"One is whatever, two is a coincidence, three is something systematic."

Flake Haste

The International Space Station's Russian segment has sprung yet another leak — the third in less than a year — raising urgent questions about the reliability of the country's space program.

The leak was traced back to an 11-year-old backup radiator circuit installed on Russia's Nauka module, according to a Telegram update by Russia's space agency Roscosmos.

As the drama unfolded, NASA ground control in Houston had a troubling question for crew members on board the orbital outpost.

"Hi, we’re seeing flakes outside, we need a crew to go to the cupola, we think windows five or six, and confirm any visual flakes," mission control told astronauts on the US segment on Monday, as quoted by Agence France-Presse.

"There's a leak coming from the radiator on [the Nauka module]," NASA astronaut Jasmin Moghbeli replied.

Radiator Hospital

Fortunately, none of the station's crew members were ever in any danger, NASA later confirmed in a statement.

The damage also appears to be minimal.

"The primary radiator on Nauka is working normally, providing full cooling to the module with no impacts to the crew or to space station operations," the space agency said, though it conceded that astronauts had to close the shutters of the US segment's windows as a "precaution against contamination."

Most striking is that it's the third coolant leak to hit the Russian segment in a matter of less than a year. In December of last year, Russian cosmonauts spotted a Soyuz spacecraft docked to the station spewing coolant into space uncontrollably. Then in February, another spacecraft docked to the station started leaking, causing the cargo spacecraft to depressurize.

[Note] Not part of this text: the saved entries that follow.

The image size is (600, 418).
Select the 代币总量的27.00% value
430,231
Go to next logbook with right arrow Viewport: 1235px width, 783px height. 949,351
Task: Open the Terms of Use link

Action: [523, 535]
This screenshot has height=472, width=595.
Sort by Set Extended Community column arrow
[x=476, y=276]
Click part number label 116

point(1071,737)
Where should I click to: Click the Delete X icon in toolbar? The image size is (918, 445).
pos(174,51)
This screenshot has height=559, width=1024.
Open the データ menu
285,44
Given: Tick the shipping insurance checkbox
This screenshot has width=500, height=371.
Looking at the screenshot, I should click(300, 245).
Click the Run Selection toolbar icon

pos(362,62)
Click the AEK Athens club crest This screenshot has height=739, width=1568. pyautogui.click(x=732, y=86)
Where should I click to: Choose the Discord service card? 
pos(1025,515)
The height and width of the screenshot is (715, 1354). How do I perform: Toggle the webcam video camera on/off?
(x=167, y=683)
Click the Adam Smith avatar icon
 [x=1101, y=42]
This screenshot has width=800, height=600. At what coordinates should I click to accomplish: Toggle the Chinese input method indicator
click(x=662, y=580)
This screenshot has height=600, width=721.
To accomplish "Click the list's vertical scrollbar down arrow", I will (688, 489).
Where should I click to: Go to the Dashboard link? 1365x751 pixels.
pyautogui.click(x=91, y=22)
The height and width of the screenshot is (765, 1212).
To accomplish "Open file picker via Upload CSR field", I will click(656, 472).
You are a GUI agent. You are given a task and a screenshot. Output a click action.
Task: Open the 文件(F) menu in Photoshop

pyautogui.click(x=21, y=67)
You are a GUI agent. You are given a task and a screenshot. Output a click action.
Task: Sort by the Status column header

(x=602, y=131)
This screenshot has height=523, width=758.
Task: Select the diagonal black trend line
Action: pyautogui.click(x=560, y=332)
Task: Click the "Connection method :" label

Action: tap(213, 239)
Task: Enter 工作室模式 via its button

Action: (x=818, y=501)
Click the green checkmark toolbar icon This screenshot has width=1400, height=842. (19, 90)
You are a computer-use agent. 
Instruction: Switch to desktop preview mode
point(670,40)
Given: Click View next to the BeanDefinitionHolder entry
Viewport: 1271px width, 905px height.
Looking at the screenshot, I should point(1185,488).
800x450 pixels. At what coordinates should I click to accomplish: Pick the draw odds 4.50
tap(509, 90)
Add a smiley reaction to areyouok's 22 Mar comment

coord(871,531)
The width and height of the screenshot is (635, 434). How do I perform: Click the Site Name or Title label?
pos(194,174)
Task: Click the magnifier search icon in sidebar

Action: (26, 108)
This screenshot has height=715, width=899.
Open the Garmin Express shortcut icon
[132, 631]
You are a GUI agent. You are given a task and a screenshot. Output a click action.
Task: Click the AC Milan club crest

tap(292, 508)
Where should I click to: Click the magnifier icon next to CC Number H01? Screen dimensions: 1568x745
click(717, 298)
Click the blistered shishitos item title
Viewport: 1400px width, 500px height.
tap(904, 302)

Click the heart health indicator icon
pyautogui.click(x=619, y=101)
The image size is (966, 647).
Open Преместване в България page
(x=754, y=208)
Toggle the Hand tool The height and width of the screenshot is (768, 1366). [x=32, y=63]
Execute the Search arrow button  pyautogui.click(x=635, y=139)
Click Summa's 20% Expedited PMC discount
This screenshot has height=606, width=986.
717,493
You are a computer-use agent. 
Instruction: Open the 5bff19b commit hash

"One is whatever, two is a coincidence, three is something systematic," Harvard astronomer and space expert Jonathan McDowell told AFP.

More broadly, the latest leak should give anybody pause about Russia's continued presence on the Space Station, since everybody needs to cooperate up there to keep things operational.

"It really just emphasizes the degrading reliability of Russian space systems," McDowell added. "When you add it to the context of their failed Moon probe in August, they're not looking great."